_PROVIDED MATERIAL:_
◆ ◆ ◆ ◆

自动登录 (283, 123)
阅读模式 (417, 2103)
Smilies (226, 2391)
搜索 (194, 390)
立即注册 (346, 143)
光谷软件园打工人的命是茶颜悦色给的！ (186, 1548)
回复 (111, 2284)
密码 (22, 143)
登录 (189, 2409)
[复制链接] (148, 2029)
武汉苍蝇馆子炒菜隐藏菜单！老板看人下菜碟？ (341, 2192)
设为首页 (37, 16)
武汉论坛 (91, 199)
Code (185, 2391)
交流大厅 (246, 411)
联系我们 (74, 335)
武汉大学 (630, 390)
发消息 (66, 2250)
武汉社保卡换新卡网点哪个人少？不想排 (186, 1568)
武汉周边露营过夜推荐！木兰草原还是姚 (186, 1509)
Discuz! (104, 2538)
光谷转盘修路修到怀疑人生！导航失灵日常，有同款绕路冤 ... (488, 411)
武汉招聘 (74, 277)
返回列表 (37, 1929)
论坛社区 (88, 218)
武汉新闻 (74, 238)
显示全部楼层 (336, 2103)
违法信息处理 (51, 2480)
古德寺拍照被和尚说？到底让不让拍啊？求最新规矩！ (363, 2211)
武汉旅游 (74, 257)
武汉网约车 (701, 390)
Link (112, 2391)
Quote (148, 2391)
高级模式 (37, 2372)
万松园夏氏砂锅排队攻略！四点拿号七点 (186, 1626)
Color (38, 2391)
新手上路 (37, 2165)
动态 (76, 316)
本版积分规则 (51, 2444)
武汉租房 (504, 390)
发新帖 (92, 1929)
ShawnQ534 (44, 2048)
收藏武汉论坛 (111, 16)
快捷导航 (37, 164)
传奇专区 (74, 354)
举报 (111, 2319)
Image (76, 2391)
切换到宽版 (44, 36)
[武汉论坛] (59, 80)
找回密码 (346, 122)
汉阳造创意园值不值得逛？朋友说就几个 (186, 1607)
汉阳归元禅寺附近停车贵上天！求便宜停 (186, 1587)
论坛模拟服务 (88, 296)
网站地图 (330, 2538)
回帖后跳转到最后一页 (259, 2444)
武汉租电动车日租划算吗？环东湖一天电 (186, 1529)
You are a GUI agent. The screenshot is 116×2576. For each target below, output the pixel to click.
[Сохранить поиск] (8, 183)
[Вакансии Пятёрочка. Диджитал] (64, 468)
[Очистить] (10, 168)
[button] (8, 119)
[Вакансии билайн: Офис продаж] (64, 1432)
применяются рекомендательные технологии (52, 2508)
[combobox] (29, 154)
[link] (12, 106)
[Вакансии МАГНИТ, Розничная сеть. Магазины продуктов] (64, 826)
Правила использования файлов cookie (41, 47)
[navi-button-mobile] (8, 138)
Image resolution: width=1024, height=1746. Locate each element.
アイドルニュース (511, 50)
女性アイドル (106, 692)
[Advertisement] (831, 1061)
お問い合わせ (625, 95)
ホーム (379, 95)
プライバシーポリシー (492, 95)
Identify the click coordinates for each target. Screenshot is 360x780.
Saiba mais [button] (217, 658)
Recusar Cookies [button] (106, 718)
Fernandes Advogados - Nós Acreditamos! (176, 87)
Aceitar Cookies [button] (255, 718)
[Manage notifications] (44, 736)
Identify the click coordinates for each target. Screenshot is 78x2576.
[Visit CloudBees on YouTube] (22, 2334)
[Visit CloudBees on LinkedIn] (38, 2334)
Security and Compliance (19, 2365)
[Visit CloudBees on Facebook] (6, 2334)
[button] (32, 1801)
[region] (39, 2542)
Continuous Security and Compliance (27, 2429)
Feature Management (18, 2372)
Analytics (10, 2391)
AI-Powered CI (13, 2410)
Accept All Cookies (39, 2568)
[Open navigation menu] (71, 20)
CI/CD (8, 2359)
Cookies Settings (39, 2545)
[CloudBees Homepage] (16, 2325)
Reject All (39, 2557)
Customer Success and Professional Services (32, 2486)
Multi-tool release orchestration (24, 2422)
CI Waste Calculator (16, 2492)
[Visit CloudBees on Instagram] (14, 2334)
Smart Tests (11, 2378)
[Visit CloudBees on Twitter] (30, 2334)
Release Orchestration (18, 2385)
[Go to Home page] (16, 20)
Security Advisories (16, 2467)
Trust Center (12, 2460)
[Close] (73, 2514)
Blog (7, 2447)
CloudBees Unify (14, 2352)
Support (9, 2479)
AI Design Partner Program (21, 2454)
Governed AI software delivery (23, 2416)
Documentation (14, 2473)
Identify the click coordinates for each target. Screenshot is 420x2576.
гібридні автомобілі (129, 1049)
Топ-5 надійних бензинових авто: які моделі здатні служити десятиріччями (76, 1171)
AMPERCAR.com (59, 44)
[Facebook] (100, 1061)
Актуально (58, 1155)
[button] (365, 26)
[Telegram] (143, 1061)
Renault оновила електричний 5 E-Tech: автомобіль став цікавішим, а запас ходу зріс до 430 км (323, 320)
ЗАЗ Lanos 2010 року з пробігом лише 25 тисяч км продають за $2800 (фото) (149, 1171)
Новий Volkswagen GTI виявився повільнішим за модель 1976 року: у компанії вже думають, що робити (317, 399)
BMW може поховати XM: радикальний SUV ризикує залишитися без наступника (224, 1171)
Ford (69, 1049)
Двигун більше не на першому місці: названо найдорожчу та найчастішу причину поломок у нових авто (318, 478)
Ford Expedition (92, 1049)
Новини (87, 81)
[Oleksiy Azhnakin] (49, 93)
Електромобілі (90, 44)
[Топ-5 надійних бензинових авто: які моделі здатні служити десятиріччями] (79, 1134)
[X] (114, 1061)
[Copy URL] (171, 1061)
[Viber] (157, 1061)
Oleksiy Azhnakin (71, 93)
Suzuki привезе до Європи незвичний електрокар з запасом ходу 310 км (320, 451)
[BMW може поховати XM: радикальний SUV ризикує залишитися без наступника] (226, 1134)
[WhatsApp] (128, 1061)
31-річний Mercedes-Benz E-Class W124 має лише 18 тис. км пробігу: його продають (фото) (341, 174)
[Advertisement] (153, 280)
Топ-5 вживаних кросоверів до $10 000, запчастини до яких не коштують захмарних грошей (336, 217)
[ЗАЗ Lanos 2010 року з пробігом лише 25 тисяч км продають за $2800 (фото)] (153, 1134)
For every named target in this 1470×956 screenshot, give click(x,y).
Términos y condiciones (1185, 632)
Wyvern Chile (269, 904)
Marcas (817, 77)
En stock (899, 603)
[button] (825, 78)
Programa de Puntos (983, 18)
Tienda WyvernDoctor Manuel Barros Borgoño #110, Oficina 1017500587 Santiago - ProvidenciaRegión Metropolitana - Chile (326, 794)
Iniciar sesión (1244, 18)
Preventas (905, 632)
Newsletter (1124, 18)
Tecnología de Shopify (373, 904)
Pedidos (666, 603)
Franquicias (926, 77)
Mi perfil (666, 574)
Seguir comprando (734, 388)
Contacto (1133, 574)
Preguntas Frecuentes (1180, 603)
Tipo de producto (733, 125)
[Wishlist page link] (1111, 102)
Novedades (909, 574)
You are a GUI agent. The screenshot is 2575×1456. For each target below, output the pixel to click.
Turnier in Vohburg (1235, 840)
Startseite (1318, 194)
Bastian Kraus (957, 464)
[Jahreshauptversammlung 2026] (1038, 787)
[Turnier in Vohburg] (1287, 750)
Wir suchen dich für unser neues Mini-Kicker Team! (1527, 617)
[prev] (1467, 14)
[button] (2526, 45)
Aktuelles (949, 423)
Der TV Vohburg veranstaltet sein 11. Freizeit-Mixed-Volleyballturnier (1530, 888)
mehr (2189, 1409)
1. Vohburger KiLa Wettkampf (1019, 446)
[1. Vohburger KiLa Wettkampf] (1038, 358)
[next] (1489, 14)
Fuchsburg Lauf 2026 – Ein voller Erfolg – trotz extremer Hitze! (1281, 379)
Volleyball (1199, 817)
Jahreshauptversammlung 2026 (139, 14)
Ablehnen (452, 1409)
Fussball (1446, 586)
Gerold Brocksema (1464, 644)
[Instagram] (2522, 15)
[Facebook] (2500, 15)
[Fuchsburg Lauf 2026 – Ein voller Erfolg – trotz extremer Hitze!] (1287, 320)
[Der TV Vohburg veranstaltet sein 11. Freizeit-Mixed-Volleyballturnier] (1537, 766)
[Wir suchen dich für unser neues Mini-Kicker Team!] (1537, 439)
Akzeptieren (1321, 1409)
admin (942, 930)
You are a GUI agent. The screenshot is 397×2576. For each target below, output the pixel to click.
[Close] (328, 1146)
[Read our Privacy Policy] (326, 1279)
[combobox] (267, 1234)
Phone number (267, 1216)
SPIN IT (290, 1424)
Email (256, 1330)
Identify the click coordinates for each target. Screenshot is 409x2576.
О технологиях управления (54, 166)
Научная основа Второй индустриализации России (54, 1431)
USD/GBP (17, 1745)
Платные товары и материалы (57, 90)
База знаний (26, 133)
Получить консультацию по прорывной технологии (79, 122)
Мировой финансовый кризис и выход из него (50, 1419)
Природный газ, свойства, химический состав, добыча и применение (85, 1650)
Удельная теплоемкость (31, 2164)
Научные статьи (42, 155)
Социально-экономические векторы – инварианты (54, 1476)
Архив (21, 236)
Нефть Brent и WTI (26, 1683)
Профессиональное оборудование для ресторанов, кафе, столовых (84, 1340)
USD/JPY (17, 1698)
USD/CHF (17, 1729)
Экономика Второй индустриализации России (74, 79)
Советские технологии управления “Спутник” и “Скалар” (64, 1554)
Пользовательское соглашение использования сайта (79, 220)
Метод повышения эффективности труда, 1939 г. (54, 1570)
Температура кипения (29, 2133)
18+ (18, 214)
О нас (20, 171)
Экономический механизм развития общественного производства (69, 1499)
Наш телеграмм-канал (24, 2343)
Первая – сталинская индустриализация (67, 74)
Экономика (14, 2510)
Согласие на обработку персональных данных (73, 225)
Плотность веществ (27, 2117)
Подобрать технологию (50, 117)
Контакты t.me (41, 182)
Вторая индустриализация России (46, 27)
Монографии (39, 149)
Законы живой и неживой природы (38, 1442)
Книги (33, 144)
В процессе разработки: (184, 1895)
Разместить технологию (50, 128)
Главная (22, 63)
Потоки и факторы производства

◆ ◆ ◆ ◆

_WHAT YOU SHOULD DO:_
Taking the lines above, repeat exactly those from the line that contains "[复制链接] (148, 2029)" through the line that contains "You are a GUI agent. The screenshot is 116×2576.", and both of those lines as well. Include nothing else.

_ANSWER FOR THIS EXERCISE:_
[复制链接] (148, 2029)
武汉苍蝇馆子炒菜隐藏菜单！老板看人下菜碟？ (341, 2192)
设为首页 (37, 16)
武汉论坛 (91, 199)
Code (185, 2391)
交流大厅 (246, 411)
联系我们 (74, 335)
武汉大学 (630, 390)
发消息 (66, 2250)
武汉社保卡换新卡网点哪个人少？不想排 (186, 1568)
武汉周边露营过夜推荐！木兰草原还是姚 (186, 1509)
Discuz! (104, 2538)
光谷转盘修路修到怀疑人生！导航失灵日常，有同款绕路冤 ... (488, 411)
武汉招聘 (74, 277)
返回列表 (37, 1929)
论坛社区 (88, 218)
武汉新闻 (74, 238)
显示全部楼层 (336, 2103)
违法信息处理 (51, 2480)
古德寺拍照被和尚说？到底让不让拍啊？求最新规矩！ (363, 2211)
武汉旅游 (74, 257)
武汉网约车 (701, 390)
Link (112, 2391)
Quote (148, 2391)
高级模式 (37, 2372)
万松园夏氏砂锅排队攻略！四点拿号七点 (186, 1626)
Color (38, 2391)
新手上路 (37, 2165)
动态 (76, 316)
本版积分规则 (51, 2444)
武汉租房 (504, 390)
发新帖 (92, 1929)
ShawnQ534 (44, 2048)
收藏武汉论坛 (111, 16)
快捷导航 (37, 164)
传奇专区 (74, 354)
举报 (111, 2319)
Image (76, 2391)
切换到宽版 (44, 36)
[武汉论坛] (59, 80)
找回密码 (346, 122)
汉阳造创意园值不值得逛？朋友说就几个 (186, 1607)
汉阳归元禅寺附近停车贵上天！求便宜停 (186, 1587)
论坛模拟服务 (88, 296)
网站地图 (330, 2538)
回帖后跳转到最后一页 (259, 2444)
武汉租电动车日租划算吗？环东湖一天电 (186, 1529)
You are a GUI agent. The screenshot is 116×2576. For each target below, output the pixel to click.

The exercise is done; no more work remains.